Mi lista de blogs

martes, 20 de febrero de 2018

ALLÁ EN LAS INDIAS






EL DERECHO DE LOS CAUTIVOS


«El año de mil é quinientos é veynte y tres yo fui á España, é yendo donde Sevilla á la corte passé por Nuestra Señora de Guadalupe, donde hallé al licençiado Ayllon que venia para esta su empressa, despachado é favoresçido, é con el hábito de Sanctiago quel Emperador poco antes le avia dado; é cómo éramos amigos, comunicóme su viage, é çierto me pessó oyrle decir adonde yba: é díxome la confiança grande que tenia de aquel esclavo, é que le avia fecho chripstiano, é que era muy buena persona é de muy gentil juiçio. Llevaba yo estonces una perla grande que tuve, de la qual se higo mención en el libro XIX, capítulo VIII de la primera parte, que pessaba veynte é seys quilates y era perfetta é redonda, é quise que la viesse, porque él me decia que aquel indio le decia que las avia exçelentes é grandes en su tierra: é dixo el licençiado que era muy pequeña á respecto de las que le prometía aquel su adalid, é tanto más se me repressento é tuve por çierto su engaño; é creí que aquel indio mentía en quanto le avia dicho, é quel desseo de volver á su patria le hacia decir todo aquello, de que conosgia quel licençiado se holgaba, é que como astuto acomulaba novelas que no se le debían creer; é assi se lo dixe al licençiado.
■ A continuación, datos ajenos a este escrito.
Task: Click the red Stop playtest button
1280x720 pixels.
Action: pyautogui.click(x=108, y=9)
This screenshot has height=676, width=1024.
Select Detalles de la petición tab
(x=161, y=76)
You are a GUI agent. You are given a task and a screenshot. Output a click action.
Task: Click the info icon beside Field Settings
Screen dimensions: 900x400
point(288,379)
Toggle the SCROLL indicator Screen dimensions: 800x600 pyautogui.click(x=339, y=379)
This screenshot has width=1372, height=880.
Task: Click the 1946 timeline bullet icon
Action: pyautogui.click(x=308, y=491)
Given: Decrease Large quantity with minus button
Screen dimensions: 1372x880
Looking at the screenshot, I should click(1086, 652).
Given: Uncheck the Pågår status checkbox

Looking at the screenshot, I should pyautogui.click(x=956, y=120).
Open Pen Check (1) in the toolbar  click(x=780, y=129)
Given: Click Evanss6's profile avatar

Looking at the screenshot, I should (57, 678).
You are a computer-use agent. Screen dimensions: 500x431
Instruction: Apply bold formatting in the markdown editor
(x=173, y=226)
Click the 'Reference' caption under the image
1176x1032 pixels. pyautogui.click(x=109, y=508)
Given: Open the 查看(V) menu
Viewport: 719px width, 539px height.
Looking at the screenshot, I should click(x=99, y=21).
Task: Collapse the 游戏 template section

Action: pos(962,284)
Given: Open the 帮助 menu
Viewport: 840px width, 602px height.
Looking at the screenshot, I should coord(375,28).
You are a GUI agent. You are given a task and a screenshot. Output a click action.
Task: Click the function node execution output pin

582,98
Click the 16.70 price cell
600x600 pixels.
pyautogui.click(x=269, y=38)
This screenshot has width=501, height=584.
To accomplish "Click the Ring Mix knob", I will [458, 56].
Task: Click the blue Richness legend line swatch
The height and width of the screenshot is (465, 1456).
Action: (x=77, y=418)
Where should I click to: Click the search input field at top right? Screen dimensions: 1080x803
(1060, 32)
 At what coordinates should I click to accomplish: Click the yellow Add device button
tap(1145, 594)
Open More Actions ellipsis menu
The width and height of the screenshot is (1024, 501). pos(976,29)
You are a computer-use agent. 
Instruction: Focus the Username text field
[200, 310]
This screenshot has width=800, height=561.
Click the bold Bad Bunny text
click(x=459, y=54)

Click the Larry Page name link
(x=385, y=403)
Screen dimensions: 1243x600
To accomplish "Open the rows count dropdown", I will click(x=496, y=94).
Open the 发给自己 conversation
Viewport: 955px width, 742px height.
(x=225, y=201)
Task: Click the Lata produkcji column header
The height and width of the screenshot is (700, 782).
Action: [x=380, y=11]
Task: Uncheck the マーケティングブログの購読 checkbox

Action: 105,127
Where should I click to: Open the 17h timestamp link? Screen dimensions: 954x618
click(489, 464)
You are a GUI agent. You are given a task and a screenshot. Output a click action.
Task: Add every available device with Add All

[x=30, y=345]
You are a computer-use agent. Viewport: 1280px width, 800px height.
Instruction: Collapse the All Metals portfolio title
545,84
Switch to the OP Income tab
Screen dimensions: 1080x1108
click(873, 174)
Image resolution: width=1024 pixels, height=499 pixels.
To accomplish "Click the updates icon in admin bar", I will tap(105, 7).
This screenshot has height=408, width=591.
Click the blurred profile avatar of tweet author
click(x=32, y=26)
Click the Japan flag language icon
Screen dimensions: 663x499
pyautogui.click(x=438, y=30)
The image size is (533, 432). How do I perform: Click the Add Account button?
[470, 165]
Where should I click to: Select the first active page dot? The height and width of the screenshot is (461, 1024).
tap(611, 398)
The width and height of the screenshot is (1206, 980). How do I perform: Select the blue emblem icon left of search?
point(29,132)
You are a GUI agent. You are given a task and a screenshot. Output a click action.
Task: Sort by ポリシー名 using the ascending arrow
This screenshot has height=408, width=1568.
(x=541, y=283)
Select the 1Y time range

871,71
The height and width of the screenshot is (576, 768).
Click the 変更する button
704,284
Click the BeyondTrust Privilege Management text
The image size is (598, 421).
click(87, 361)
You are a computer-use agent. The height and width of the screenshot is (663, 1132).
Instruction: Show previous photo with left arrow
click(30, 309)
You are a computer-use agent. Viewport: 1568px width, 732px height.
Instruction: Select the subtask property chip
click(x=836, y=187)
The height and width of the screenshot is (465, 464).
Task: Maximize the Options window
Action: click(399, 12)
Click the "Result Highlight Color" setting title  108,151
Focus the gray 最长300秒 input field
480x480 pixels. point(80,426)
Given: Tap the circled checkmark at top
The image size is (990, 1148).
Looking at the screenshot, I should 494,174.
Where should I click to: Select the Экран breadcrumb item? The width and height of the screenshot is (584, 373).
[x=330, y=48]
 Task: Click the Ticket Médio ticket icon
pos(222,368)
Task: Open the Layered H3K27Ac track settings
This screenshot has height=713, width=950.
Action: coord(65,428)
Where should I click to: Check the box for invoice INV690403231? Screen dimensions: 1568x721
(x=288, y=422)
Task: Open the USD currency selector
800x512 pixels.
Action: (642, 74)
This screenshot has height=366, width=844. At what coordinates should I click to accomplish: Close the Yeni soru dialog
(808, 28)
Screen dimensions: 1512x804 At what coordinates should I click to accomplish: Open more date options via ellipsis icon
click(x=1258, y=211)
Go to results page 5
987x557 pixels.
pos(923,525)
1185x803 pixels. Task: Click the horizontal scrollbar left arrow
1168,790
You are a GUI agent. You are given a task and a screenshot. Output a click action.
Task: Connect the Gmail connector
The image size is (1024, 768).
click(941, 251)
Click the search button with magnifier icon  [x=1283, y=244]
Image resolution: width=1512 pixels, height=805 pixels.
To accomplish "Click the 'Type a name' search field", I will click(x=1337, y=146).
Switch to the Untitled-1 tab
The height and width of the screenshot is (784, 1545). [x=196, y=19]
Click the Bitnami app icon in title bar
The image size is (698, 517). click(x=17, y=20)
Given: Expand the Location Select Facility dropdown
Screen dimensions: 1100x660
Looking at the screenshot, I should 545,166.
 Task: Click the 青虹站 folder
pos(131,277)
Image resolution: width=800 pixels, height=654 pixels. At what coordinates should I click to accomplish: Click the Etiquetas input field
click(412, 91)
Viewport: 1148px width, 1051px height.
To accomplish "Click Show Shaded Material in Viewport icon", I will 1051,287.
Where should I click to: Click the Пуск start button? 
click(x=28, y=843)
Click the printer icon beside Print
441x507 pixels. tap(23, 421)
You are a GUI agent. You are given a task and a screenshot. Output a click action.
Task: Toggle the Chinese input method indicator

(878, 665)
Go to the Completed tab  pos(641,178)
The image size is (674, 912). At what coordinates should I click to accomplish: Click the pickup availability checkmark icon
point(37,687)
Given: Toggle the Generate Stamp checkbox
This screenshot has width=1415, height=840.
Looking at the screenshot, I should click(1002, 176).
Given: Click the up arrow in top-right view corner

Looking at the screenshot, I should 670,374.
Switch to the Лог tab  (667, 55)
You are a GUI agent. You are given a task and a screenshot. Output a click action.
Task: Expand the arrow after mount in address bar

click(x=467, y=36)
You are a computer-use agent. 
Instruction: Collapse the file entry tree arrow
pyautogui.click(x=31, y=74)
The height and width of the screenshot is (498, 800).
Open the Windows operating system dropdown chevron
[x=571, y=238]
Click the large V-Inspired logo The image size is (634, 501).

Él me respondió quel indio era ya muy ladino é muy buen chripstiano, é tenia tanto amor al licençiado como si fuera su hijo, ó quél le tractaba como si le engendrara; é assi á este propóssito me le loó tanto, que conoscí que le creía como si fuera evangelista; pero lo que sacó de su crédito la historia lo dirá.
[…]
Claro está quel esclavo no meresçe ser creydo, porque el dolor intrínseco que en su ánimo padesçe, viéndose presso, le estimula é acuerda que procure ser exento. E aun de aquí se coligo la justa intençion de la ley, que dispensa que los contractos que otorgan los que están pressos, no los obligan á guardarlos, ni deben aver efetto. No sé yo cómo el licençiado, seyendo tan buen jurista, ignoró aquesto, dando crédito á su prissionero ó esclavo, pues como captivo tenia licencia de mentir ó decir todo aquello que le paresciesse que era abrirle el camino para tornar á su tierra, á su muger é hijos, si los tenia, ó á holgarse con sus padres é amigos en su patria, cobrando su libertad é restaurando su persona sin captiverio.


Gonzalo Fernández de Oviedo. 
Historia general y natural de las Indias.